Excerpt from a 2014 Washington Postarticle on PSS’s work in Juárez, MX:

“Shooter and victim were just a pair of pixels, dark specks on a gray streetscape. Hair color, bullet wounds, even the weapon were not visible in the series of pictures taken from an airplane flying two miles above.”

“But what the images revealed — to a degree impossible just a few years ago — was location, mapped over time. Second by second, they showed a gang assembling, blocking off access points, sending the shooter to meet his target and taking flight after the body hit the pavement. When the report reached police, it included a picture of the blue stucco building into which the killer ultimately retreated, at last beyond the view of the powerful camera overhead.”

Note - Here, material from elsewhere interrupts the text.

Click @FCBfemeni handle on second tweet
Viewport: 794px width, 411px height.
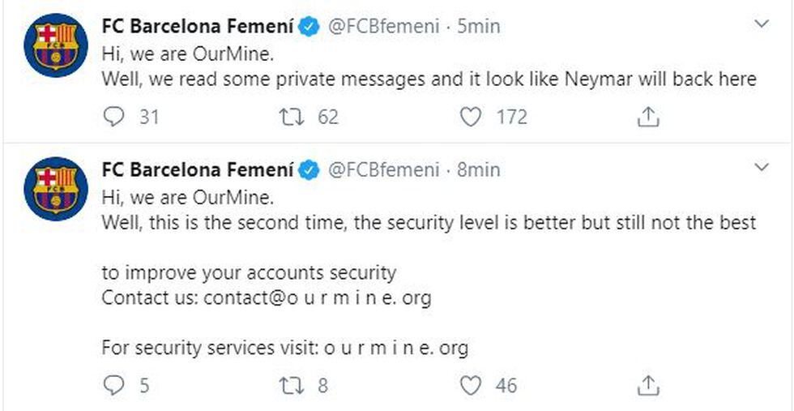click(x=382, y=170)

  • According to Professor Weigend this technology, formerly only available overseas, is now available in the United States and several Police Departments have access to it. In order to fight this crime all that the Berkeley Police Department would need to do (if they are using this technology) is go to the PSS control center in Dayton, Ohio and have them look at the video. From that video police would be able to see the person at 10:02 at Dwight and Piedmont, where he/she came from before that and where he/she went afterwards. But again I ask, at what cost to the privacy of other citizens?

The Right to Privacy
  • When you consider what Ross McNutt and the staff at PSS have at their disposal in terms of crime fighting technology you realize that we are living in a very different world than that of Samuel D. Warren and Louis D. Brandeis who published “Right to Privacy” in Harvard Law Review in 1890.
  • Professor Wiegend suggested in Topic 3 that we should always assume we are being tracked all the time because the apps on the devices that are with us constantly in our daily lives (Ex. Google) are droaning on in the background.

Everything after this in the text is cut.